Article 295 of Constitution of Nepal-2015, the new charter, provisions for a Federal Commission to provide suggestions on state delineation.


However, this commission is in limbo after the agitating United Democratic Madhesi Front (UDMF) made immediate re-demarcation of state boundaries its ‘bottom-line’.

The State Restructuring Committee of the First Constituent Assembly (CA) introduced a 14-province model while the State Restructuring Commission constituted as per the Interim Constitution of Nepal-2007 provisioned for two parallel models: an 11-province model and a six-province model. Neither of these competing models could, however, secure the legitimacy as they could not muster two-thirds majority in the CA.

Much earlier, the government headed by the then Prime Minister and Officiating Head of State Girija Prasad Koirala had in 2007 signed an eight-point agreement with the then Madheshi Front and expressed the state’s commitment to an ‘autonomous Madhesh province’, in what was a radical departure from the abovementioned three reports.

By the time constitution writing reached the final stage in the second Constituent Assembly, parties in the UDMF were alleging that their proposal on demarcation of provinces, inclusion in government bodies, electoral constituencies, citizenship, among other issues, were ignored. After this, most Madhesh-centric parties in the CA boycotted the constitution writing process and joined street protests instead. But the rationale behind why the CA was dissolved even though two years and three months of its ‘fixed-tenure’ remained has not been clearly established. It would, arguably, have been easier to resolve the current problems if we still had the CA’s platform.

Madheshi anger seems well placed because the so-called big parties led to the dissolution of the CA and they tried to ram a constitution down Madheshi throats. This is why the Madheshi forces had boycotted the CA. But no effort was made to seriously engage with them. The Madheshis have always felt deprived of their ‘fundamental right’, not only in constitution but also in daily life, which further alienated them from national mainstream. But this fact seems to have been ignored in the final leg of constitution making in the second CA.

I believe it was a big mistake not to create an environment for Madhesh-centric parties to return to the CA, while the new constitution was still in the process of being approved. Due to this sense of alienation Madhesh-centric parties have neither owned up new constitution nor have they fully acknowledged it. The principle of constitutionalism requires compromise on both the ‘content’ and the ‘process’ of constitution-making for its wider legitimacy.

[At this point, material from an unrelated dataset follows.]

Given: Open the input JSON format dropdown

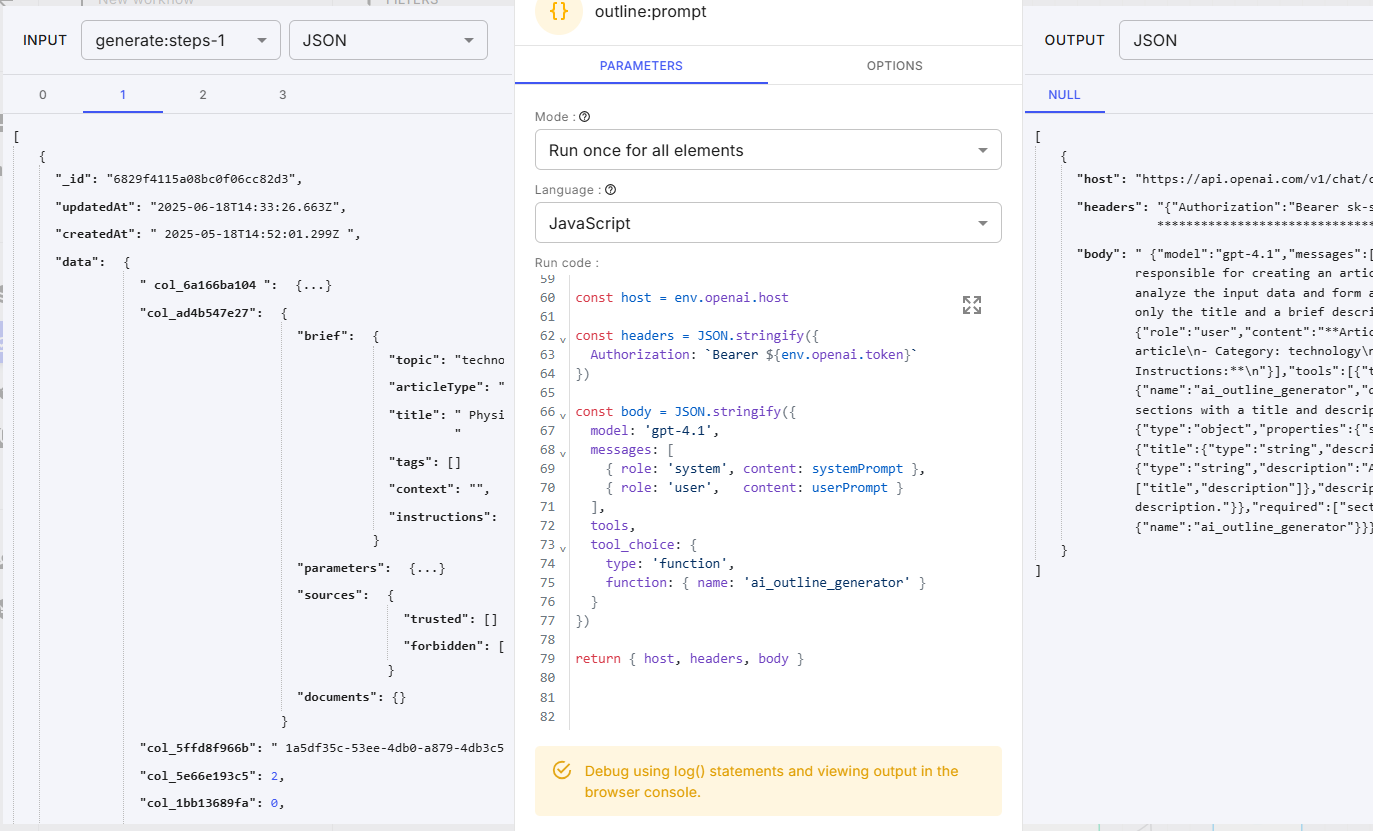Looking at the screenshot, I should (388, 40).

Before the second CA got dissolved after the promulgation of the much-awaited constitution mainstream political parties had agreed to two provinces in Madhesh and five provinces in hill/mountainous regions. This happened even though most Nepalis had clearly said that they would like to convert the current five ‘development regions’ into federal provinces. Most of them were also of the belief that all the federal provinces should touch India and China. This would also allay the suspicions of our two big neighbors. I have been arguing that Nepal, sandwiched between India and China, cannot jeopardize its own national interests by overlooking the legitimate security interests of its great next-door neighbors.

There is no dispute over the provinces encompassing mountainous and hilly regions. But the agitating UDMF has not accepted two Madhesh provinces as outlined in the new constitution. They are demanding that Sunsari, Morang and Jhapa districts of Province One should also be included in future Madhesh-only province. The talks being held between the government and the agitating Madheshi Front, in this backdrop, have proven to be damp squib, even though they are touted as ‘decisive’ each time.

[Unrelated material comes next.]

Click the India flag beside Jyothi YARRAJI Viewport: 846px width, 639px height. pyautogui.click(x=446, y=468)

The prolonged dispute over federalism is detrimental for the country’s future, because many believe the issue could drive a wedge in our territorial integrity, unity and social cohesion. The provinces should be demarcated as per the aspirations of the local people, not on the lines of partisan politics. This requires new thinking and also statesmanship from our political leaders. So while revising province demarcations, the logical thing to do would be to label the contested districts as ‘disputed areas’.

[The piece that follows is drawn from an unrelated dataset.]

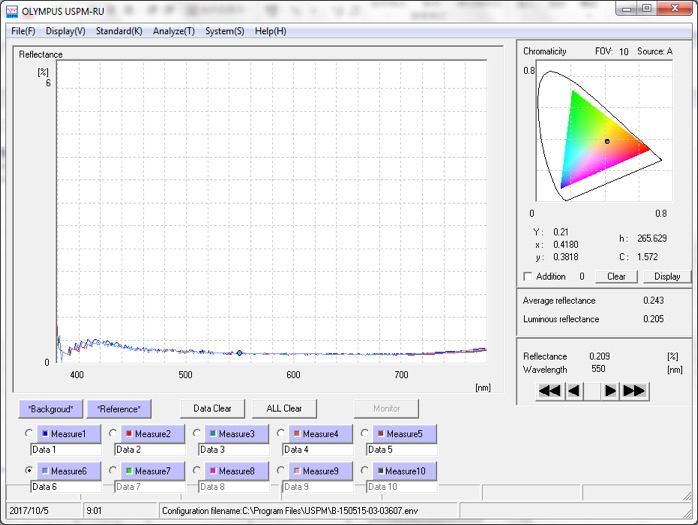Click the Measure1 button
The image size is (698, 525).
tap(70, 434)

Creating a new province encompassing Jhapa, Morang, Sunsari, Udayapur, Saptari and Siraha districts which are historical places of Tharu population would be sustainable in terms of identity and economic viability. That would also be scientific. This province could be called the Koshi Province. Moreover, if the two districts of Saptari and Siraha, which are currently included in Province Two, are merged with Koshi province, then it would not be inappropriate to restructure the current Province Two by encompassing traditionally known ‘Inner Madhesh’ areas, Udayapur, Sindhuli and parts to the south of Amlekhgunj of Makawanpur district. A separate province comprising only Jhapa, Morang and Sunsari districts could be carved out. This three-district state would have tremendous economic prospects and it will be a melting-pot of social diversity, thereby strengthening Nepali nationhood.

Similarly, in the Far West, Kailali district could be split into two ‘disputed areas’. The eastern part may then be merged with the present Province Five and the remaining western part and Kanchanpur district made parts of Province Seven—the Far-western Province. On the whole, only a federal structure that contributes to social harmony, political stability and economic equality will be viable in the long run.

But if the country’s sovereignty and territorial integrity would be jeopardized by carving out federal units, we should ‘scrap’ the idea in the larger national interest. A sensible move would be to reach out to the people of the ‘disputed areas’ as well as Tarai-Madhesh. The democratic alternative of referendum could be exercised to determine how people in these ‘disputed areas’ choose to live and in which federal unit. Time is running out. If the ongoing Madheshi agitation is not resolved soon, it could soon take a radical turn. It might then be impossible to check.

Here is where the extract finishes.